Upmeyer, who graduated from high school in 1998 and from Grand Valley State University in 2003 with a bachelor's degree in fine arts, worked for the Art Train for 10 years. She has lived in Berlin, New Delhi, Amsterdam and Athens, both pursuing her own interactive art of food and encouraging other artists with art space.
For example, a teacher on sabbatical or an artist with a large art project to complete can devote an extended amount of time to completing a project in a space devoted specifically to their needs at Caravansarai.
The use of the word "Caravansarai" was a deliberate choice, she said, an old world word. Camel caravans traversing the Silk Road would stop in villages and enjoy three free days of lodging. During their stay, Upmeyer related, those in the caravans would share stories and experiences.

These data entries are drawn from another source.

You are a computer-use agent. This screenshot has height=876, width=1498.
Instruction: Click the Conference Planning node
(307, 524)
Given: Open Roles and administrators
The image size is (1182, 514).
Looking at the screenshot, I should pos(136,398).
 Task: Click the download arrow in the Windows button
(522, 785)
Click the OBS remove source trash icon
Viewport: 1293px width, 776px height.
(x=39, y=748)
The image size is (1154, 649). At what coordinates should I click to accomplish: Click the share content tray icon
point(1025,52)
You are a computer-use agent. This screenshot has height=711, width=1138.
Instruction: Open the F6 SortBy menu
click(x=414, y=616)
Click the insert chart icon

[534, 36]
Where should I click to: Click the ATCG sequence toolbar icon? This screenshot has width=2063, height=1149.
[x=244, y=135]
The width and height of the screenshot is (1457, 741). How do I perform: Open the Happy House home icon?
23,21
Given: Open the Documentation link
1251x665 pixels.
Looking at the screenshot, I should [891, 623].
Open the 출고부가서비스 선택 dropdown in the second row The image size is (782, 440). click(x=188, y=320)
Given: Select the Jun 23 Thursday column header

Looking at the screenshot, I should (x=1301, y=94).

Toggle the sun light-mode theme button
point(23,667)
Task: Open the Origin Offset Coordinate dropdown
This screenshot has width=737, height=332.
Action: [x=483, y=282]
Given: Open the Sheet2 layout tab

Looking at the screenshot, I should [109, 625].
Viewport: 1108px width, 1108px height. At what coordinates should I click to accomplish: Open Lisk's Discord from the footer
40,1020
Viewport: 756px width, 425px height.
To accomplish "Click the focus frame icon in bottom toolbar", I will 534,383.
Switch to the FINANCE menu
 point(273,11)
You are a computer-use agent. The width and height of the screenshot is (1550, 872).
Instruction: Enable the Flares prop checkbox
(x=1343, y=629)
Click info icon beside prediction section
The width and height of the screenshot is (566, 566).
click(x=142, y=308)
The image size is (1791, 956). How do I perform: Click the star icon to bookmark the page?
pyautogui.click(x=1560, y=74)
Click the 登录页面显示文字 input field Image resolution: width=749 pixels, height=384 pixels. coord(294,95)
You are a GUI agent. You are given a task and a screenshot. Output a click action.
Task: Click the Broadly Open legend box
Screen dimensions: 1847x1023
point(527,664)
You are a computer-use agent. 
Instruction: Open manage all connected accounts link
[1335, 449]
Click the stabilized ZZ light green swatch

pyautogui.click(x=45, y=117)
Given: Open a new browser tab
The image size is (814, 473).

Upmeyer's building is much the same. Visual artists, filmmakers, musicians, circus performers, architects, choreographers, writers and curators gather to expose and enhance their crafts. The site offers artists space and a place for artistic exchange and conversation. Upmeyer followed this path because she was interested in how artists and the community homogenize.
As the director, she runs both the residency and space for artists from all over the world. With those artists and some whom are invited, the coming show highlights what type of people are coming and buying the wares offered in the district.
Located in a hardware district where everything from home repair items to renovation materials are sold, Upmeyer predicts the venue will be gone in five years. This is much like how the area, steeped in history, has gone. Once a major seaport, it has also been the heart of the banking and financial center, she said.
"Now there are hundreds of small businesses, anything needed to renovate the house. As an artist I'm infatuated with the system and stuff. The way things come and go. What kinds of people are coming and buying," Upmeyer said.
It's a labor of creative documentation.
The exhibit is much like the work she did in an amusement park about to be torn down.
Upmeyer transformed a grassy area and turned it into Julie's Jungle after answering her own question — people go there to have a good time.
She created an interactive place in which people could, pass through and lose the city in a jungle-type setting.
"It was about a special location and meaning and what viewers thank or do, more of an experience," she said.
While art is her career, swimming is an extension of who she was in high school and college and how opportunity is always there.
Upmeyer swam in high school and college and retired from swimming professionally for Grand Valley 10 years ago.
"I haven't raced since then," she said.
Four to five mornings a week, to keep in shape and hang out with friends, Upmeyer takes to the pool near her apartment.
When the chance to race 6.5 kilometers across the Straits of Bosphorus in the Bosphorus Cross-Continental race came up, she decided the timing was right.
With 1,200 other swimmers, Upmeyer swam the distance in 48 minutes and 23 seconds in July. She won her age group, women 30 to 39, and placed fourth overall in the 24th annual event which ends on the European side of the strait.
"I always wanted to swim it, but the timing was never right," she said. "I wanted to try open water swimming, as I've never done it before."
Completing a major open-water swimming event and installing a major art exhibit, what's next.
"I may have jobs in eastern Europe, the Balkans. Things are starting and there are opportunities. I leave myself open."